#### [What is needed]
Only a number is expected in reply: the count of lines below where the word "agent" occurs.

===== Materials provided =====

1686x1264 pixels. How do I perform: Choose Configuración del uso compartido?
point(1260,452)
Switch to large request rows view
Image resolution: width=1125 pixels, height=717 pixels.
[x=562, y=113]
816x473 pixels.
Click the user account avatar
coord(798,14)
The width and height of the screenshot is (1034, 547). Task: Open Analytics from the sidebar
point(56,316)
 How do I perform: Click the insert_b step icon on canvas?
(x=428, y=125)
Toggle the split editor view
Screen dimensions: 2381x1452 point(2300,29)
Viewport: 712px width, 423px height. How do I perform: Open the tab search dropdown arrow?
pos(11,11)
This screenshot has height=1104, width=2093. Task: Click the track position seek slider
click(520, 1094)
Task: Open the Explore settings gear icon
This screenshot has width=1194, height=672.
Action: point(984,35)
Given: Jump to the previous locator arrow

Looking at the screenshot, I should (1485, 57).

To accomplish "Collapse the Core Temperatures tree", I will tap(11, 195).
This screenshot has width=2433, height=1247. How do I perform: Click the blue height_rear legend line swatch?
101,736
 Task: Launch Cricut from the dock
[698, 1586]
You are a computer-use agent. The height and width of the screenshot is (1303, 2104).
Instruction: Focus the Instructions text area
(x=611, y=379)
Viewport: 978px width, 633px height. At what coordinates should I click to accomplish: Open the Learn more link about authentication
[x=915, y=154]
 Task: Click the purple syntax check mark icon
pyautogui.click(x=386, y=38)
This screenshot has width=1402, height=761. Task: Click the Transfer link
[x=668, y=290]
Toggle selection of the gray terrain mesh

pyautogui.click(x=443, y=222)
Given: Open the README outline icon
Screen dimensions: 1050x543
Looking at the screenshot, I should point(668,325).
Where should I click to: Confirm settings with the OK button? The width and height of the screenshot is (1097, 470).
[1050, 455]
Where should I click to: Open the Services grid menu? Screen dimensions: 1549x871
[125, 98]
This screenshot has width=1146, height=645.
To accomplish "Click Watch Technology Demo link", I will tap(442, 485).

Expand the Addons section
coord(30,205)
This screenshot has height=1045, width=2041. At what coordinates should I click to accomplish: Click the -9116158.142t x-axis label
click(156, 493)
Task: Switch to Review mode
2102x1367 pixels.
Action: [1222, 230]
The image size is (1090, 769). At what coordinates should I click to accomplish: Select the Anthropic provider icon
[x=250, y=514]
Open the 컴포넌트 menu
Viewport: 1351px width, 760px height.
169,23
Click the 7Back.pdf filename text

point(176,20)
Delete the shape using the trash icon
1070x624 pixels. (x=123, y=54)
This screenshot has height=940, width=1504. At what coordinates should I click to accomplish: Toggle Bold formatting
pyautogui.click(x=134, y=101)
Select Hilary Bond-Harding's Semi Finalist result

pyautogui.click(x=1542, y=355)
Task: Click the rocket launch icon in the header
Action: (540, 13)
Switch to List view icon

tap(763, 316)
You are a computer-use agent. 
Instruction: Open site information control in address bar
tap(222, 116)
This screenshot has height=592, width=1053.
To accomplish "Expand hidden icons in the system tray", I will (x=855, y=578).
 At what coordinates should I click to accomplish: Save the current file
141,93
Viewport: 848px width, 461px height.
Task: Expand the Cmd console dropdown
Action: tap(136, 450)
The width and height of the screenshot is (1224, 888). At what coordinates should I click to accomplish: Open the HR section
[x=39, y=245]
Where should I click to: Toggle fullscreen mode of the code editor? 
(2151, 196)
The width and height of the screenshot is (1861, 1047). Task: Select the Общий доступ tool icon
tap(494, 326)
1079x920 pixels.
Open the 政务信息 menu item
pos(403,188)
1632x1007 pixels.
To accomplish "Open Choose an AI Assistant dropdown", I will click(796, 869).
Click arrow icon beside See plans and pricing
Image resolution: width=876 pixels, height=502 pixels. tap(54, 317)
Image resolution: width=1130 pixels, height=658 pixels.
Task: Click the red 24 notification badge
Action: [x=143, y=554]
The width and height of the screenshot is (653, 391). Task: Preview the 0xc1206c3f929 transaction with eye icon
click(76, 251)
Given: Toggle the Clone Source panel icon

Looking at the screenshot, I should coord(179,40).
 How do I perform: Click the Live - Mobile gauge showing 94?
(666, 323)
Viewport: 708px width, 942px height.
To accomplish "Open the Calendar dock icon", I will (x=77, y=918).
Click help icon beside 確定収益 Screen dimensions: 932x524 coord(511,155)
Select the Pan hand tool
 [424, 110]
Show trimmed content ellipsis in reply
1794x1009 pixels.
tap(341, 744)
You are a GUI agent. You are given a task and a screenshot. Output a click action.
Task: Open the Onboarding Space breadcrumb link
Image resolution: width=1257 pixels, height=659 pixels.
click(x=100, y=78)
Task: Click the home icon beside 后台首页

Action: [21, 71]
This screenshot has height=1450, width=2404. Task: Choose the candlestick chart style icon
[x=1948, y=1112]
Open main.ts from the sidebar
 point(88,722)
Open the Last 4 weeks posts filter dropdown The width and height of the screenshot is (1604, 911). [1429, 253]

=====

#### [Answer section]
3